PROVIDED RECORDS |
• • •
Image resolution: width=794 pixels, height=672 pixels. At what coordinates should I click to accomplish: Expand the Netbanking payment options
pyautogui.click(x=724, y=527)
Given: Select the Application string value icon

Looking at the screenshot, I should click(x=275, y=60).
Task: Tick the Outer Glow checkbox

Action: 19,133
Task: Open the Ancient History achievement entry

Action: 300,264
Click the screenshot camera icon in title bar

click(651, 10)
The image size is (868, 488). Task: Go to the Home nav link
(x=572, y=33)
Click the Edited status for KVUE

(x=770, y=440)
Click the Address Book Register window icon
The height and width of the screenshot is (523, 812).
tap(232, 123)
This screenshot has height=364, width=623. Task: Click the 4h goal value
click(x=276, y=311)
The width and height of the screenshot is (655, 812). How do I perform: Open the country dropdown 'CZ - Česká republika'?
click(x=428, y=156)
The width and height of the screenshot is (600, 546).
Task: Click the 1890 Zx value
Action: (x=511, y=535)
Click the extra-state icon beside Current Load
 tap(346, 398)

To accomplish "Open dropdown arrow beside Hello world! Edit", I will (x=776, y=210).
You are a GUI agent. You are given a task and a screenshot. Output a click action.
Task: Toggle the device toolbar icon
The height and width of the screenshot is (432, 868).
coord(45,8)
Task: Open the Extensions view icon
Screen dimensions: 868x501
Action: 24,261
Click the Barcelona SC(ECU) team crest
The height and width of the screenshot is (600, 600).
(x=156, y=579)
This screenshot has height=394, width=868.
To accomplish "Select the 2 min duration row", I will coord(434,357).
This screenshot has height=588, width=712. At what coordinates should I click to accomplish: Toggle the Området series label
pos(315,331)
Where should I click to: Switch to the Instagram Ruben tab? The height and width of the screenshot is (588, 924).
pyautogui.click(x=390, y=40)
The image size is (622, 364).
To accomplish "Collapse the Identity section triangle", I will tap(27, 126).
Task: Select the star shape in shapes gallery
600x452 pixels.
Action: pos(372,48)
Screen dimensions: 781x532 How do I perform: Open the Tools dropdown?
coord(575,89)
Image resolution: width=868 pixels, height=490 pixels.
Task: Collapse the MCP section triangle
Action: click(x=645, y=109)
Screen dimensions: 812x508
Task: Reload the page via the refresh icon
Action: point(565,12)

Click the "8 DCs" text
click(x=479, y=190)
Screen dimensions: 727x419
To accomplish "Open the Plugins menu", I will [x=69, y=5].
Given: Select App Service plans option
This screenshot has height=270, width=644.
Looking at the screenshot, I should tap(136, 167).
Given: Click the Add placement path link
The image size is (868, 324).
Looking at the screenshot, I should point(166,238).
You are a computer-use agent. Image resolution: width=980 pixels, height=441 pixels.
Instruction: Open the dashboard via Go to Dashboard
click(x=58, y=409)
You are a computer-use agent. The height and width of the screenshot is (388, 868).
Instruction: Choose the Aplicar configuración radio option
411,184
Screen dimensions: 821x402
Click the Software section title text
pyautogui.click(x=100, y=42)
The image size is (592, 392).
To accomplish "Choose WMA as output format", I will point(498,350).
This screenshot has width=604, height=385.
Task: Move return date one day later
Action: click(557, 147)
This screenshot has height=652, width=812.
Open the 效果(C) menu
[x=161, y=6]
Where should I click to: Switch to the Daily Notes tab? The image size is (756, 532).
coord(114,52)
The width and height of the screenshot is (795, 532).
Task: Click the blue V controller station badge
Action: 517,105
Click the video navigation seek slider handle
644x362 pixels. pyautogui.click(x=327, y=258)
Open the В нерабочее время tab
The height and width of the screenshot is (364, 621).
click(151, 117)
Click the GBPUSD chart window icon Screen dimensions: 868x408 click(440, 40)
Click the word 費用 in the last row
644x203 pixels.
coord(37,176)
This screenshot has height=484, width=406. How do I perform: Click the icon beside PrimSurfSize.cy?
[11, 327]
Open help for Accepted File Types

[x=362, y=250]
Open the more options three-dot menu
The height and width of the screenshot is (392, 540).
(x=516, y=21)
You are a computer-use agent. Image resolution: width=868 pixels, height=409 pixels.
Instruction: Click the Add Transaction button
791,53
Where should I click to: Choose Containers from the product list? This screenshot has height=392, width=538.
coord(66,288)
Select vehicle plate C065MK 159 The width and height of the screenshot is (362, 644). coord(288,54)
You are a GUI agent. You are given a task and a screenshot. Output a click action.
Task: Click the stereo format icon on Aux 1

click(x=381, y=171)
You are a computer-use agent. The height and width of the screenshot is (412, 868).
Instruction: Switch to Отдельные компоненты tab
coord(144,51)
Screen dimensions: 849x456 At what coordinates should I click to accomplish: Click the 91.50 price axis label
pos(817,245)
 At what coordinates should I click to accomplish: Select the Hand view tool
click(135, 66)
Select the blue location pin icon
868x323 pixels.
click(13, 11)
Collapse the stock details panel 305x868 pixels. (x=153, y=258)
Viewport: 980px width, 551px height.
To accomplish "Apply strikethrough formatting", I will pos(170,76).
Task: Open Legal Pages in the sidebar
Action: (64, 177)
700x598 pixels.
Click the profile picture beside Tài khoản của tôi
• • •
Your output should match the records above word for word.

ANSWER AREA |
Image resolution: width=794 pixels, height=672 pixels. At what coordinates should I click to accomplish: Expand the Netbanking payment options
pyautogui.click(x=724, y=527)
Given: Select the Application string value icon

Looking at the screenshot, I should click(x=275, y=60).
Task: Tick the Outer Glow checkbox

Action: 19,133
Task: Open the Ancient History achievement entry

Action: 300,264
Click the screenshot camera icon in title bar

click(651, 10)
The image size is (868, 488). Task: Go to the Home nav link
(x=572, y=33)
Click the Edited status for KVUE

(x=770, y=440)
Click the Address Book Register window icon
The height and width of the screenshot is (523, 812).
tap(232, 123)
This screenshot has height=364, width=623. Task: Click the 4h goal value
click(x=276, y=311)
The width and height of the screenshot is (655, 812). How do I perform: Open the country dropdown 'CZ - Česká republika'?
click(x=428, y=156)
The width and height of the screenshot is (600, 546).
Task: Click the 1890 Zx value
Action: (x=511, y=535)
Click the extra-state icon beside Current Load
 tap(346, 398)

To accomplish "Open dropdown arrow beside Hello world! Edit", I will (x=776, y=210).
You are a GUI agent. You are given a task and a screenshot. Output a click action.
Task: Toggle the device toolbar icon
The height and width of the screenshot is (432, 868).
coord(45,8)
Task: Open the Extensions view icon
Screen dimensions: 868x501
Action: 24,261
Click the Barcelona SC(ECU) team crest
The height and width of the screenshot is (600, 600).
(x=156, y=579)
This screenshot has height=394, width=868.
To accomplish "Select the 2 min duration row", I will coord(434,357).
This screenshot has height=588, width=712. At what coordinates should I click to accomplish: Toggle the Området series label
pos(315,331)
Where should I click to: Switch to the Instagram Ruben tab? The height and width of the screenshot is (588, 924).
pyautogui.click(x=390, y=40)
The image size is (622, 364).
To accomplish "Collapse the Identity section triangle", I will tap(27, 126).
Task: Select the star shape in shapes gallery
600x452 pixels.
Action: pos(372,48)
Screen dimensions: 781x532 How do I perform: Open the Tools dropdown?
coord(575,89)
Image resolution: width=868 pixels, height=490 pixels.
Task: Collapse the MCP section triangle
Action: click(x=645, y=109)
Screen dimensions: 812x508
Task: Reload the page via the refresh icon
Action: point(565,12)

Click the "8 DCs" text
click(x=479, y=190)
Screen dimensions: 727x419
To accomplish "Open the Plugins menu", I will [x=69, y=5].
Given: Select App Service plans option
This screenshot has height=270, width=644.
Looking at the screenshot, I should tap(136, 167).
Given: Click the Add placement path link
The image size is (868, 324).
Looking at the screenshot, I should point(166,238).
You are a computer-use agent. Image resolution: width=980 pixels, height=441 pixels.
Instruction: Open the dashboard via Go to Dashboard
click(x=58, y=409)
You are a computer-use agent. The height and width of the screenshot is (388, 868).
Instruction: Choose the Aplicar configuración radio option
411,184
Screen dimensions: 821x402
Click the Software section title text
pyautogui.click(x=100, y=42)
The image size is (592, 392).
To accomplish "Choose WMA as output format", I will point(498,350).
This screenshot has width=604, height=385.
Task: Move return date one day later
Action: click(557, 147)
This screenshot has height=652, width=812.
Open the 效果(C) menu
[x=161, y=6]
Where should I click to: Switch to the Daily Notes tab? The image size is (756, 532).
coord(114,52)
The width and height of the screenshot is (795, 532).
Task: Click the blue V controller station badge
Action: 517,105
Click the video navigation seek slider handle
644x362 pixels. pyautogui.click(x=327, y=258)
Open the В нерабочее время tab
The height and width of the screenshot is (364, 621).
click(151, 117)
Click the GBPUSD chart window icon Screen dimensions: 868x408 click(440, 40)
Click the word 費用 in the last row
644x203 pixels.
coord(37,176)
This screenshot has height=484, width=406. How do I perform: Click the icon beside PrimSurfSize.cy?
[11, 327]
Open help for Accepted File Types

[x=362, y=250]
Open the more options three-dot menu
The height and width of the screenshot is (392, 540).
(x=516, y=21)
You are a computer-use agent. Image resolution: width=868 pixels, height=409 pixels.
Instruction: Click the Add Transaction button
791,53
Where should I click to: Choose Containers from the product list? This screenshot has height=392, width=538.
coord(66,288)
Select vehicle plate C065MK 159 The width and height of the screenshot is (362, 644). coord(288,54)
You are a GUI agent. You are given a task and a screenshot. Output a click action.
Task: Click the stereo format icon on Aux 1

click(x=381, y=171)
You are a computer-use agent. The height and width of the screenshot is (412, 868).
Instruction: Switch to Отдельные компоненты tab
coord(144,51)
Screen dimensions: 849x456 At what coordinates should I click to accomplish: Click the 91.50 price axis label
pos(817,245)
 At what coordinates should I click to accomplish: Select the Hand view tool
click(135, 66)
Select the blue location pin icon
868x323 pixels.
click(13, 11)
Collapse the stock details panel 305x868 pixels. (x=153, y=258)
Viewport: 980px width, 551px height.
To accomplish "Apply strikethrough formatting", I will pos(170,76).
Task: Open Legal Pages in the sidebar
Action: (64, 177)
700x598 pixels.
Click the profile picture beside Tài khoản của tôi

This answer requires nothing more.